Discussion of this paper is invited. Three copies of any discussion should be sent to the Society of Petroleum Engineers office. Such discussion may be presented at the above meeting and, with the paper, may be considered for publication in one of the two SPE magazines.
Knowledge of the actual temperature of a fluid in a fracture created with hydraulic pressure has been non-existent. The significance of having this data lies in the advantages of being able to predict not only acid spending times and related retardation effects, but also the viscosities of fracturing fluids. Viscosity values enter into the "C" factors used in fracture area calculations. Thus, an estimated viscosity can greatly affect predicted fracture areas and subsequently expected production increases.
This work develops a method of calculating temperatures of injected fluids at a given distance from the well bore in a fracture, and suggests how this information may be used fm better stimulation techniques.
In the design of treatments for oil and gas wells no technique has been available to predict the temperature of the stimulation fluid as it moves outward in a fracture; yet the effect of temperature on acid spending times and on the viscosity of fracturing fluids is no mystery. Calculation procedures and chemical mixtures have been designed simply for original bottom-hole temperatures. It is known, however, that formation cooling takes place as a cool fluid is pumped down a well and into the formation. By assuming that any chemical or physical reactions occur at original formation temperature a temperature estimate may be in error as much as 260 deg. F, thereby affecting decisions as to the type of and retarder needed, and estimates of fluid viscosity and density which are temperature dependent.

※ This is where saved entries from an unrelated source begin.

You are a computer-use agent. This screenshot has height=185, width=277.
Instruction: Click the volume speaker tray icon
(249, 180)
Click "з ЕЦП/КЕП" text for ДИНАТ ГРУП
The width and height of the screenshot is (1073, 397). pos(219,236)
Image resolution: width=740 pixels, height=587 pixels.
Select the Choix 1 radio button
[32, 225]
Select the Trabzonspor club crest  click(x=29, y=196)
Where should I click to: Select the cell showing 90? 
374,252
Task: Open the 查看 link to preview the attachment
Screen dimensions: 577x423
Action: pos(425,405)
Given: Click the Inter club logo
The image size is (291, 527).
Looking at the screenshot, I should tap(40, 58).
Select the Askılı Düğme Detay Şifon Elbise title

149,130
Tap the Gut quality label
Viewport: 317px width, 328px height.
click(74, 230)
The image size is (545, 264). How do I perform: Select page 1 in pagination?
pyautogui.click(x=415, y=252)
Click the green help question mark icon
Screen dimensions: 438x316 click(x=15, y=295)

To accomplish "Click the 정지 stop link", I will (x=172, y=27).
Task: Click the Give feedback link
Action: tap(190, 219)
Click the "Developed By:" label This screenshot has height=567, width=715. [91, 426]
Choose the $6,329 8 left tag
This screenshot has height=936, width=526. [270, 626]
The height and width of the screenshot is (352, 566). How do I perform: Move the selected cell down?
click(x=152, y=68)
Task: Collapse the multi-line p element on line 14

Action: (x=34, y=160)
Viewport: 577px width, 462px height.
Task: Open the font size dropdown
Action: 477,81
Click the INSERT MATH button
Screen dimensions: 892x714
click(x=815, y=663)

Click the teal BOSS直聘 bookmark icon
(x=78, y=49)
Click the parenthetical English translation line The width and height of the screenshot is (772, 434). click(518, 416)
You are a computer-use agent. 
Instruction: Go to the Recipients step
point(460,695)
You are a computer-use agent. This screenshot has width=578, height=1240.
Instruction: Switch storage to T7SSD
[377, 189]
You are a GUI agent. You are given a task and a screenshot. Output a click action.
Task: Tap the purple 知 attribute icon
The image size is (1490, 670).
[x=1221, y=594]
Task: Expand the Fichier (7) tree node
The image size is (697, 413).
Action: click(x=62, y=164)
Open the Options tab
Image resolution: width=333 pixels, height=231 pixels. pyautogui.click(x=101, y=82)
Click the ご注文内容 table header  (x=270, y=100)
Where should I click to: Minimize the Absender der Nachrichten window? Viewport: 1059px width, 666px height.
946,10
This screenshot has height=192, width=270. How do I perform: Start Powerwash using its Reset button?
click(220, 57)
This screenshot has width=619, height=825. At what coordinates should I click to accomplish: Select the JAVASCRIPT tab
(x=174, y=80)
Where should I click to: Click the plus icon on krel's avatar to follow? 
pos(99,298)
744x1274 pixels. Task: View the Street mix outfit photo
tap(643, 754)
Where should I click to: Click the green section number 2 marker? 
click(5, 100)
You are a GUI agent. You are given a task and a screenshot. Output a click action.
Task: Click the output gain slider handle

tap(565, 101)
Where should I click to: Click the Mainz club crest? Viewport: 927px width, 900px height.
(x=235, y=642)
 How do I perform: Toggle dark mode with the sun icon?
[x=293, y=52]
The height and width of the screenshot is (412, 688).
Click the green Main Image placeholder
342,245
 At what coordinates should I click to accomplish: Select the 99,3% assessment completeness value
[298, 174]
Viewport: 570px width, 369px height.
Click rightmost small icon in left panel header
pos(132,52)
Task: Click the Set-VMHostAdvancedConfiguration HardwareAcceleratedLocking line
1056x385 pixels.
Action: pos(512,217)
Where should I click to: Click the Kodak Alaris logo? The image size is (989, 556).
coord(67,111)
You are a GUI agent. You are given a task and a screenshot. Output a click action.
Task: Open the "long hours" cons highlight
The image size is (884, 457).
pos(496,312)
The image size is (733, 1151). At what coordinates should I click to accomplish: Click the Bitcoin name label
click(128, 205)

The evaluation of the transient temperature distribution of fracturing fluid during a fracturing operation is a complex heat transfer problem. Certain assumptions regarding the nature of fluid flow in the fracture, and the mechanisms of heat transfer in both the fracturing fluid and the formation are necessary for the solution. The most accurate analysis of the problem requires the use of transient numerical procedures which involve the simultaneous solutions of a number of linear differential equations which describe the heat flow in both the fluid and the formation. Because of the heterogeneous nature of reservoir rocks, an averaging of the thermodynamic properties of the rock is necessary, and such variables create error in the cumbersome and exacting solution mentioned above.